<<<<

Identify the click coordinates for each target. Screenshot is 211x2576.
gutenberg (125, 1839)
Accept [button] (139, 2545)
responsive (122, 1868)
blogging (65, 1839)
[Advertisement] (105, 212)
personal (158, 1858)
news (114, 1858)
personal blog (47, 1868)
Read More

>>>>

### Your objective
Repeat the data precisely, reproducing every entry.

### Answer to this problem
Identify the click coordinates for each target. Screenshot is 211x2576.
gutenberg (125, 1839)
Accept [button] (139, 2545)
responsive (122, 1868)
blogging (65, 1839)
[Advertisement] (105, 212)
personal (158, 1858)
news (114, 1858)
personal blog (47, 1868)
Read More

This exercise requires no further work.